The Responses To #JustATampon Show That Tampons Sadly Aren’t Just Tampons

They’re pretty funny, but also pretty grim…

The Responses To #JustATampon Show That Tampons Sadly Aren’t Just Tampons

by Sophie Wilkinson |
Published on

Periods. Most women of a certain age get these natural things every month for a few days. And yet still, each month women in the UK have to fork out over 5% VAT on sanitary products like tampons and, yes, sanitary towels. And while we might face the sort of low-level shame that means we feel we have to hide a tampon in a sleeve or aggressively bunched-up fist on the way to the toilet, menstrual stigma across the world is devastating.

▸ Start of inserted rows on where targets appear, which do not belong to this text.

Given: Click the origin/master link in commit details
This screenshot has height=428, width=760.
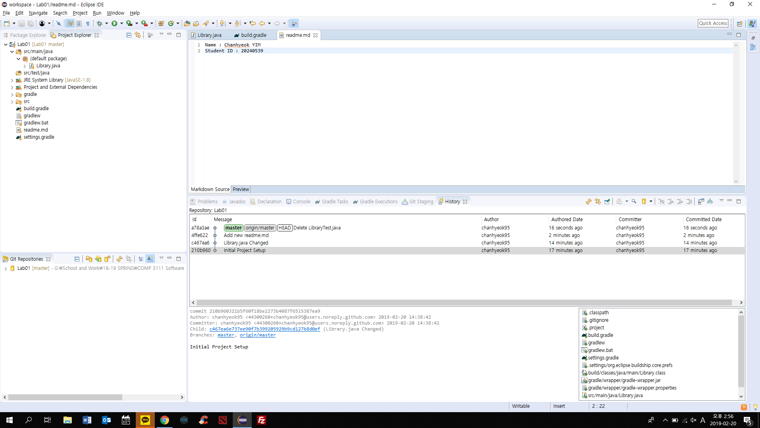Looking at the screenshot, I should (258, 335).
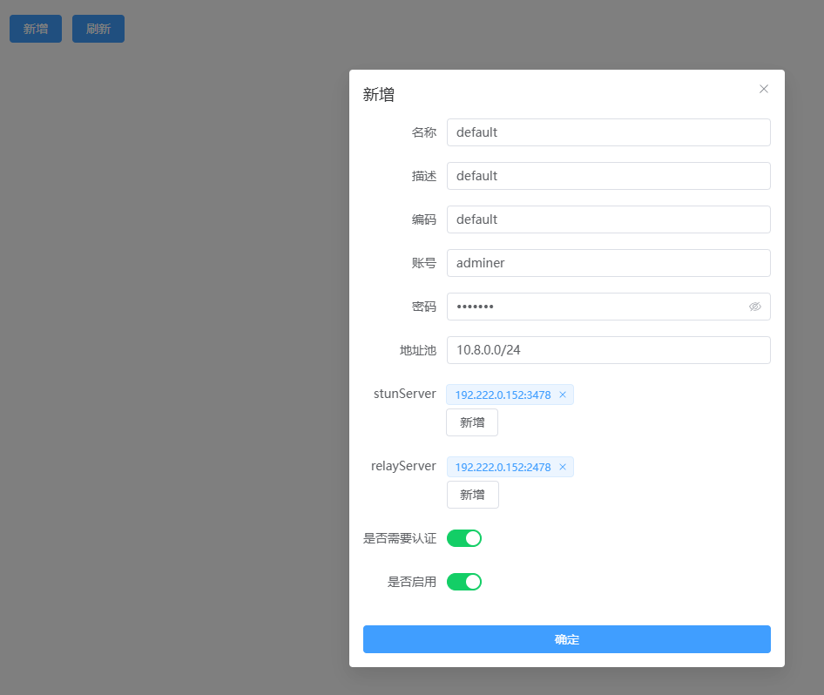Screen dimensions: 824x695
Task: Click the 刷新 refresh button
Action: (x=98, y=29)
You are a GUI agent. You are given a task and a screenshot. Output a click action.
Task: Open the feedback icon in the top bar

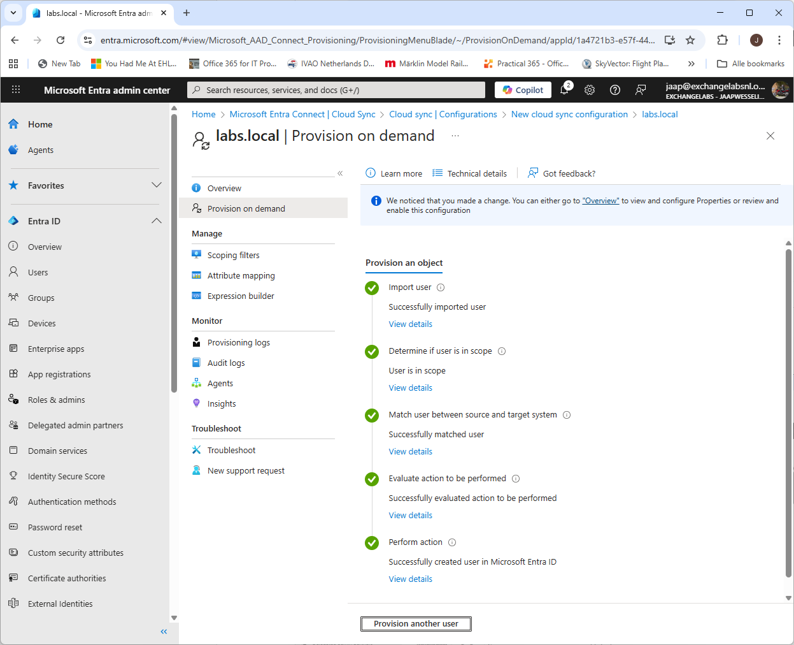[641, 90]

As well as being shunned by their communities, girls in certain countries and areas aren’t allowed to go to school when they start menstruating, tampons are forbidden by religious conservatism and in areas where toilets are scarce, they’re at risk of sexual assault when going to and from toilets (something you need to do a little more than normal when you’re ‘on,’ right?)

That’s why V.Point News*, *along with Plan UK as their charity partner, have started the #JustATampon hashtag. The idea is, you take a selfie with a tampon, text ‘TAMPON’ to 70007, then upload the image with the hashtag. The money then goes to a year’s supply of tampons for a girl in Uganda – one of the countries where menstrual stigma (or taboo, whatever you want to call it) gets in the way of women’s education, independence and livelihoods. And it's been going pretty well, people Tweeting and Instagramming stuff like this:

One of the first people to take up the hashtag was newscaster Jon Snow, holding a teeny-tiny non-applicator (there’s a whole other article on why taking a tampon out of its applicator to Tweet a photo of it might be counterproductive if you don’t like the idea of one day pushing the dry-yet-sticky cotton stick inside yourself with just a finger or two). And one person wasn’t very happy about it.

Enter Bruce Everiss, who responded with: ‘Many other necessities of life are taxed.’

Someone – a man – then explained that, well, ‘Because it's a necessity of life that only women have to pay for. So tax on being a woman.’

Bruce responded: ‘Good. There are plenty of man taxes.’

When someone then asked what these were, he simply responded:

He’s since said ‘Beer,’ which we honestly didn’t know you needed a willy to drink, and is now trolling various women with ‘Time of the month?’ memes.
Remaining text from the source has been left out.